[Task instructions]
Repeat every line of the material, character for character.

[Material shown]
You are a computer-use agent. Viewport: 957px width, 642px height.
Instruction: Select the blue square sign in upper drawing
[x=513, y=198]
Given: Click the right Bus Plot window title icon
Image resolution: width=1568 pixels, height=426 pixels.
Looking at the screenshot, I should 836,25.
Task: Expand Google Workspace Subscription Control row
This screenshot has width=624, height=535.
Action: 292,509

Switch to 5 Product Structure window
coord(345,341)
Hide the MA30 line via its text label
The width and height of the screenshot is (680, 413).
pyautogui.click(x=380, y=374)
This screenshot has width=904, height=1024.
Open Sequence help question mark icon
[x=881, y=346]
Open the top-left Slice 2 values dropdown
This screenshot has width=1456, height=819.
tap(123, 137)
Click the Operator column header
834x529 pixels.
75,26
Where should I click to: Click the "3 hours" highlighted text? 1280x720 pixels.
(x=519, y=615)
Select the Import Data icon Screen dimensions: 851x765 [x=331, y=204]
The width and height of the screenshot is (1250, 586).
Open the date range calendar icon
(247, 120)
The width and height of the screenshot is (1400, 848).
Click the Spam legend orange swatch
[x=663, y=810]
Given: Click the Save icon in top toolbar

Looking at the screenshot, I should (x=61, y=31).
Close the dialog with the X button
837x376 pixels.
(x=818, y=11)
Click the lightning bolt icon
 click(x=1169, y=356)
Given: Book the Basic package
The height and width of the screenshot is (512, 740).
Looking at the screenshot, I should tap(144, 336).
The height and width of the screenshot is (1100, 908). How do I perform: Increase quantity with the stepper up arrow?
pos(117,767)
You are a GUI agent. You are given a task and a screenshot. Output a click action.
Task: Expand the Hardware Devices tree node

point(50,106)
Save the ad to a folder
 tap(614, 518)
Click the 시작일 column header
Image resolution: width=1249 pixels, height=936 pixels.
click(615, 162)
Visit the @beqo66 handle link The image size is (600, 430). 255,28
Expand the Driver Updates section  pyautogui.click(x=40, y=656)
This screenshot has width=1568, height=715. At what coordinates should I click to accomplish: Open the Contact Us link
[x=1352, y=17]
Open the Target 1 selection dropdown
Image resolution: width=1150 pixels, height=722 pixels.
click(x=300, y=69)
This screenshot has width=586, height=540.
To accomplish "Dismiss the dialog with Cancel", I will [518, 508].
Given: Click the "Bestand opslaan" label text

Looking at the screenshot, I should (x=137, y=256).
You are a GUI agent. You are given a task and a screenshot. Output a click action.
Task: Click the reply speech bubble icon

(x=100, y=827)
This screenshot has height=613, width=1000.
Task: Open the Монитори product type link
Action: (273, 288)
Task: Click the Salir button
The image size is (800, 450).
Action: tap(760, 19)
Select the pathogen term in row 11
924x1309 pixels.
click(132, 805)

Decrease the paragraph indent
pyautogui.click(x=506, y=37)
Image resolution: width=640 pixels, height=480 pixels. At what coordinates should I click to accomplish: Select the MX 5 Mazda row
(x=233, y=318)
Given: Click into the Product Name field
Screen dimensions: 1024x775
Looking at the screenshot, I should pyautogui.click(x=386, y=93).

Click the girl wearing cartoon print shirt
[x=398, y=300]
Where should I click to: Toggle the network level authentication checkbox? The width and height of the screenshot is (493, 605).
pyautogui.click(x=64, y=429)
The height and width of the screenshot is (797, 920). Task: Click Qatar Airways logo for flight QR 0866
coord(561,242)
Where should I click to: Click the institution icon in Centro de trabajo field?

[Answer to this task]
You are a computer-use agent. Viewport: 957px width, 642px height.
Instruction: Select the blue square sign in upper drawing
[x=513, y=198]
Given: Click the right Bus Plot window title icon
Image resolution: width=1568 pixels, height=426 pixels.
Looking at the screenshot, I should 836,25.
Task: Expand Google Workspace Subscription Control row
This screenshot has width=624, height=535.
Action: 292,509

Switch to 5 Product Structure window
coord(345,341)
Hide the MA30 line via its text label
The width and height of the screenshot is (680, 413).
pyautogui.click(x=380, y=374)
This screenshot has width=904, height=1024.
Open Sequence help question mark icon
[x=881, y=346]
Open the top-left Slice 2 values dropdown
This screenshot has width=1456, height=819.
tap(123, 137)
Click the Operator column header
834x529 pixels.
75,26
Where should I click to: Click the "3 hours" highlighted text? 1280x720 pixels.
(x=519, y=615)
Select the Import Data icon Screen dimensions: 851x765 [x=331, y=204]
The width and height of the screenshot is (1250, 586).
Open the date range calendar icon
(247, 120)
The width and height of the screenshot is (1400, 848).
Click the Spam legend orange swatch
[x=663, y=810]
Given: Click the Save icon in top toolbar

Looking at the screenshot, I should (x=61, y=31).
Close the dialog with the X button
837x376 pixels.
(x=818, y=11)
Click the lightning bolt icon
 click(x=1169, y=356)
Given: Book the Basic package
The height and width of the screenshot is (512, 740).
Looking at the screenshot, I should tap(144, 336).
The height and width of the screenshot is (1100, 908). How do I perform: Increase quantity with the stepper up arrow?
pos(117,767)
You are a GUI agent. You are given a task and a screenshot. Output a click action.
Task: Expand the Hardware Devices tree node

point(50,106)
Save the ad to a folder
 tap(614, 518)
Click the 시작일 column header
Image resolution: width=1249 pixels, height=936 pixels.
click(615, 162)
Visit the @beqo66 handle link The image size is (600, 430). 255,28
Expand the Driver Updates section  pyautogui.click(x=40, y=656)
This screenshot has width=1568, height=715. At what coordinates should I click to accomplish: Open the Contact Us link
[x=1352, y=17]
Open the Target 1 selection dropdown
Image resolution: width=1150 pixels, height=722 pixels.
click(x=300, y=69)
This screenshot has width=586, height=540.
To accomplish "Dismiss the dialog with Cancel", I will [518, 508].
Given: Click the "Bestand opslaan" label text

Looking at the screenshot, I should (x=137, y=256).
You are a GUI agent. You are given a task and a screenshot. Output a click action.
Task: Click the reply speech bubble icon

(x=100, y=827)
This screenshot has height=613, width=1000.
Task: Open the Монитори product type link
Action: (273, 288)
Task: Click the Salir button
The image size is (800, 450).
Action: tap(760, 19)
Select the pathogen term in row 11
924x1309 pixels.
click(132, 805)

Decrease the paragraph indent
pyautogui.click(x=506, y=37)
Image resolution: width=640 pixels, height=480 pixels. At what coordinates should I click to accomplish: Select the MX 5 Mazda row
(x=233, y=318)
Given: Click into the Product Name field
Screen dimensions: 1024x775
Looking at the screenshot, I should pyautogui.click(x=386, y=93).

Click the girl wearing cartoon print shirt
[x=398, y=300]
Where should I click to: Toggle the network level authentication checkbox? The width and height of the screenshot is (493, 605).
pyautogui.click(x=64, y=429)
The height and width of the screenshot is (797, 920). Task: Click Qatar Airways logo for flight QR 0866
coord(561,242)
Where should I click to: Click the institution icon in Centro de trabajo field?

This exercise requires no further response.